England Opens 7 CCP Virus Vaccination Centres

England Opens 7 CCP Virus Vaccination Centres
Matt Hancock, Secretary of State for Health, visits the NHS vaccine centre that has been set up at Epsom Racecourse in Epsom, England on Jan. 11, 2021. (Dan Kitwood/Getty Images)
Lily Zhou
1/11/2021
Updated:
1/11/2021
Seven National Health Service (NHS) vaccination centres were opened in England on Monday to accelerate delivery of the CCP (Chinese Communist Party) virus vaccination.

The NHS said these large vaccination centres can deliver thousands of jabs every week, and will be followed by dozens more.

West and East Midlands will share one vaccination centre at the Millennium Point in Birmingham; North East and Yorkshire will share The Centre for Life in Newcastle upon Tyne; The Excel Centre, previously set up as a nightingale hospital, covers London; Ashton Gate in Bristol covers the South West of England; Epsom racecourse in Surrey covers the South East; Etihad Tennis Club in Manchester covers the North West; and Robertson House in Stevenage covers the East of England.

“The initial sites were chosen from those ready to vaccinate large numbers of people quickly to give a geographical spread covering as many people as possible,” the NHS said in a statement.

These centres are staffed by trained volunteers from St John Ambulance and the NHS Volunteer Responder scheme, as well as NHS staff.

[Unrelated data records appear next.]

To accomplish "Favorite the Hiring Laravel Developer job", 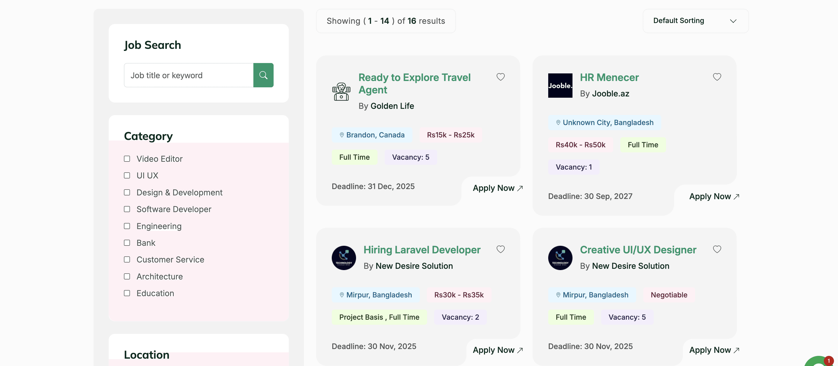I will [x=500, y=249].
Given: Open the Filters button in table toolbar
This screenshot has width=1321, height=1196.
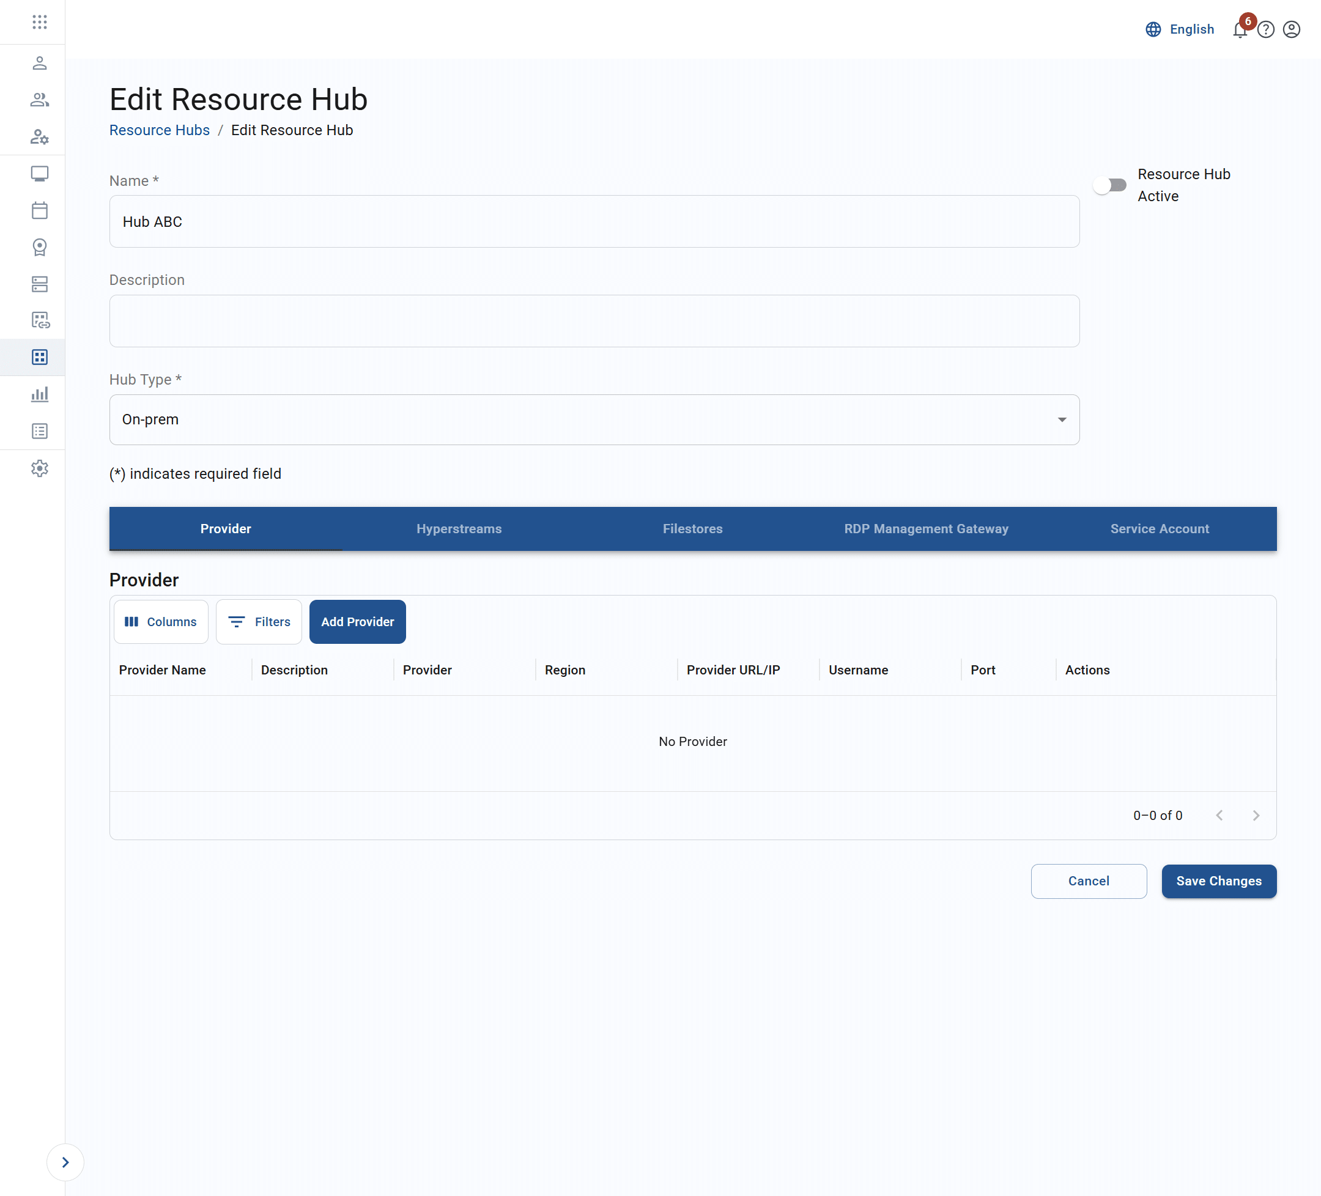Looking at the screenshot, I should (x=259, y=622).

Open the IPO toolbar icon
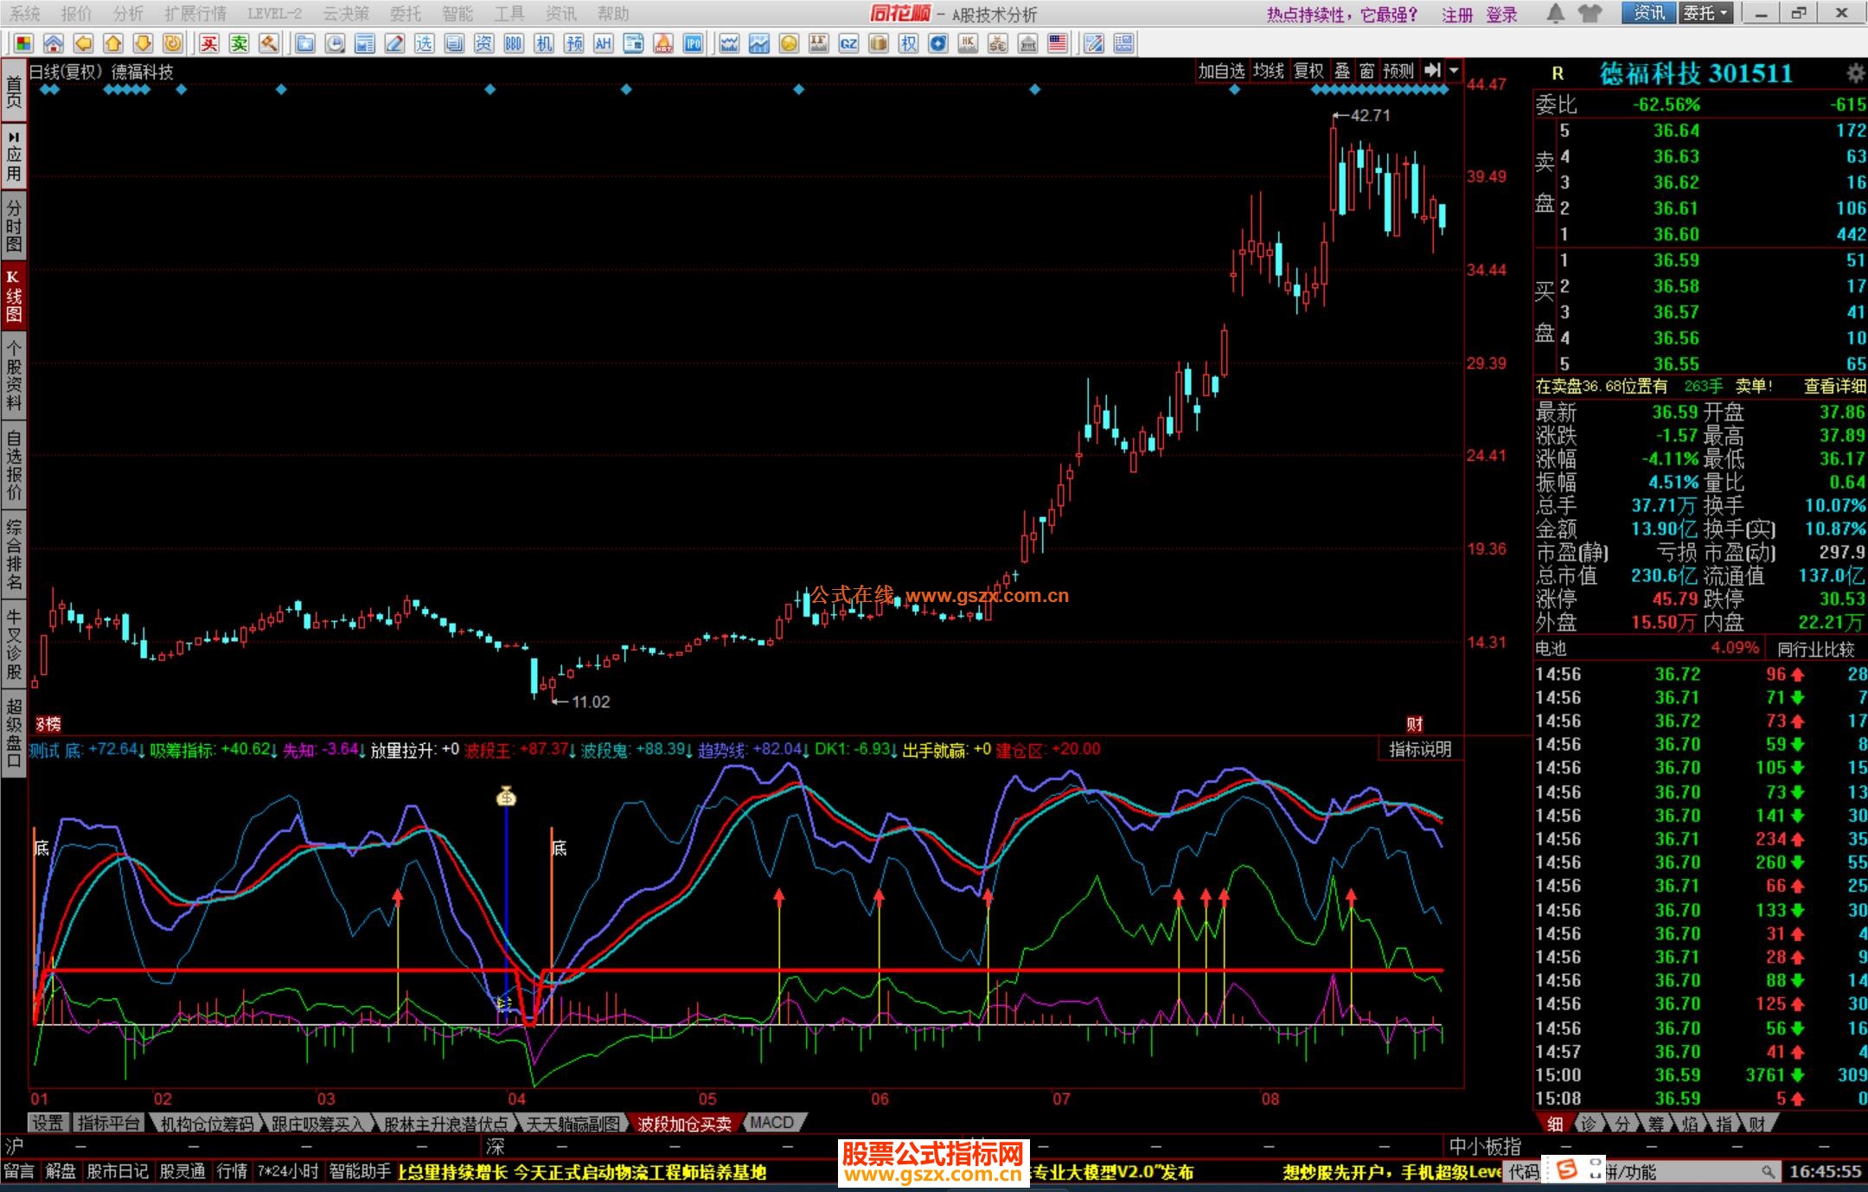click(x=693, y=43)
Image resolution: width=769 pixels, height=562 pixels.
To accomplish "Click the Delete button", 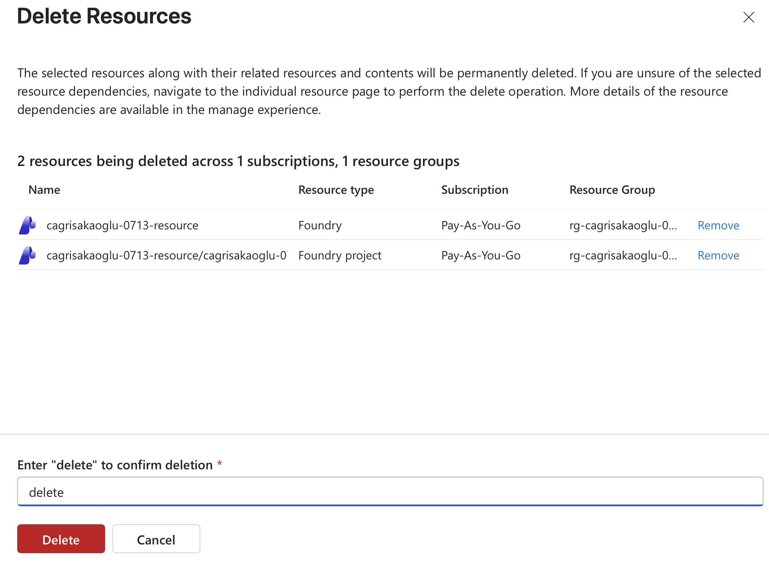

The NHS said that it’s sending out over 600,000 letters to over-80s, inviting them to book an appointment for vaccination.

Prime Minister Boris Johnson said on Jan. 4 that the government plans to vaccinate everyone in the four top priority groups with the first dose by mid-February.

The groups include care home residents and their carers, everyone over the age of 70, all frontline health and social care workers, and everyone who is clinically extremely vulnerable.

Three CCP virus vaccines have so far been approved in the UK: Pfizer-BioNTech vaccine, approved by the UK’s medicines regulator on Dec. 2; Oxford/AstraZeneca vaccine, approved on Dec. 30; and most recently, the single-dose Moderna vaccine, approved on Friday. The rolling-out of the first two vaccines has already started.

“Today, I think I can confirm that we’ve done roughly 40 per cent of the 80-year-olds in this country already,” Johnson said, when he visited one of the centers on Monday.

“We’ve done about 23 per cent of the elderly residents of care homes,” he added.

NHS England said there are currently just under 1,000 vaccination sites across the country, and more GP-led and hospital services, as well as the first pharmacy-led pilot sites, are due to open this week, to bring the number up to around 1,200.

“Through our vaccine delivery plan around two million people have already received their first dose of the COVID-19 vaccines and these new large scale vaccination centres will help us accelerate the rollout even further,” Health Secretary Matt Hancock said in a statement on the opening of the mass-vaccination centers.

He said the vaccines will save thousands of lives and help the UK to return to normal.